More precisely, the argument reduction code (see math_functions.h for

implementation) comprises two code paths referred to as the fast path and the slow

path, respectively.

The fast path is used for arguments sufficiently small in magnitude and essentially

consists of a few multiply-add operations. The slow path is used for arguments large

in magnitude, and consists of lengthy computations required to achieve correct

results over the entire argument range.

At present, the argument reduction code for the trigonometric functions selects the

fast path for arguments whose magnitude is less than 48039.0f for the singleprecision

functions, and less than 2147483648.0 for the double-precision functions.

As the slow path requires more registers than the fast path, an attempt has been

made to reduce register pressure in the slow path by storing some intermediate

variables in local memory, which may affect performance because of local memory

high latency and bandwidth (see Section At present, 28 bytes of local

memory are used by single-precision functions, and 44 bytes are used by doubleprecision

functions. However, the exact amount is subject to change.[/codebox]

Well, I now know for sure that the lmem usage exists because of those math functions, -use_fast_math removes lmem entirely.

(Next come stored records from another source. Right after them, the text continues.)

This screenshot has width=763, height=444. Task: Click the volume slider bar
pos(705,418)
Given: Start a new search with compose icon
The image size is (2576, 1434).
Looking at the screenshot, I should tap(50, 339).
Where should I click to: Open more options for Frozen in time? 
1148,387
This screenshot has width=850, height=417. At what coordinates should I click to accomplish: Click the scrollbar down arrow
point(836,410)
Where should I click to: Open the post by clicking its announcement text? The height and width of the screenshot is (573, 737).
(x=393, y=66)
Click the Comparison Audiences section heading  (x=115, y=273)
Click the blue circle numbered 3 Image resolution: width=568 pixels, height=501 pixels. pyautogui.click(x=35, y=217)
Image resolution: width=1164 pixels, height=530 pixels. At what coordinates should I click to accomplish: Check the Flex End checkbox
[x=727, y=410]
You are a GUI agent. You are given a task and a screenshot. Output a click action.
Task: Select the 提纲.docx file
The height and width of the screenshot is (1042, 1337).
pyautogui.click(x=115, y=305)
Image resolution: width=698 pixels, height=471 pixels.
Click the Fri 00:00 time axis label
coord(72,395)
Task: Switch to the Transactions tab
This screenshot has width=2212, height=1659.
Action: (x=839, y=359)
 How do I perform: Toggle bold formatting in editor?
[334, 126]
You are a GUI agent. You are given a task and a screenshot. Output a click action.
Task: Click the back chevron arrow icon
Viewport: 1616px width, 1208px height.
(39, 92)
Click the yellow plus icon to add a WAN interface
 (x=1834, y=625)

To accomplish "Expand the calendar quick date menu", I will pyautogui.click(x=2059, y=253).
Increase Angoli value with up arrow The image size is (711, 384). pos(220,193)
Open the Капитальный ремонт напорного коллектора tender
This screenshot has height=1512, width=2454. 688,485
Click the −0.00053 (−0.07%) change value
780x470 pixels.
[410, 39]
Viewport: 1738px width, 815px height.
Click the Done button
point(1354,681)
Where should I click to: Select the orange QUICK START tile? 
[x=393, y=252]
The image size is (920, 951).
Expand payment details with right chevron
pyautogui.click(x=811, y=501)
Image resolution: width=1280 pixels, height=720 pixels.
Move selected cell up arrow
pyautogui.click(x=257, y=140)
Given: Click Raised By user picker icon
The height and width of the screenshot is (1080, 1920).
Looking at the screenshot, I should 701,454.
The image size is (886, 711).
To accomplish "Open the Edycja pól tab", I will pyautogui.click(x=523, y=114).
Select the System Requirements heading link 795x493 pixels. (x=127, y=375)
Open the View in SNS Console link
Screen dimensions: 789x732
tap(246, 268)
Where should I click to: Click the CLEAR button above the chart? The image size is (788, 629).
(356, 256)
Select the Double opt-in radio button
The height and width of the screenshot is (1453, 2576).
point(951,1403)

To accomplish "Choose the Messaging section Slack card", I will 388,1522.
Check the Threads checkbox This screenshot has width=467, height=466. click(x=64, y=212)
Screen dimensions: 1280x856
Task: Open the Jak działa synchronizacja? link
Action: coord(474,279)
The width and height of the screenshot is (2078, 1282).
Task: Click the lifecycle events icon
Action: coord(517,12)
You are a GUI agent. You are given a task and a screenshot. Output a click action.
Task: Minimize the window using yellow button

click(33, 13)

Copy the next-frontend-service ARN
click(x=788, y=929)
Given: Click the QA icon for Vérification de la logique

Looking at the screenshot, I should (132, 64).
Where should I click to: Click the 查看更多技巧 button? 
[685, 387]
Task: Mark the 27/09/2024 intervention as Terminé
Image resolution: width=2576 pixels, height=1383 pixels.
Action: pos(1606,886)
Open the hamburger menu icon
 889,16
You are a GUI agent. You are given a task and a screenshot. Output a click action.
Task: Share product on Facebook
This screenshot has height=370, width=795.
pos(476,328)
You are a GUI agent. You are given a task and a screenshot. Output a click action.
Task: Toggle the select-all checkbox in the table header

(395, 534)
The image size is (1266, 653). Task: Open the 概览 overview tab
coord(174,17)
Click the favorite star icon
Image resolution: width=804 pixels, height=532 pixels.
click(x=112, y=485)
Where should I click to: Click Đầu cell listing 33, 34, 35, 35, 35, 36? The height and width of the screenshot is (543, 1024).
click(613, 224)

It increased run time by ~7%.

I think now I’m going to focus on ekking out that last block per MP (i am at 6, can get to 8 with a slight reduction in shared mem!).

Make sure fast math does not give u wrong answers ;)

Increasing occupancy past 50% typically only provides very tiny performance gains.

Agreed… I did see a change to myvalues, but my code is a Monte Carlo one and so it is stochastic in nature - since the error from fast-math should also be stochastic, I could make an argument that fast math is okay.

However… I won’t make that argument, I will merely include it in my write-up as 'something considered, which results in [TBD with the final version of the code]% increase in performance and x% deviation in the result." That would make it suitable for scoping calculations, where many more are run, but less accuracy is expected.

Agreed, but it looks like I could test it out with only minimal programming effort (i’m talking 10 minutes here).

So we’ll see, Right now I’m at 38%, and would love to get to 50%.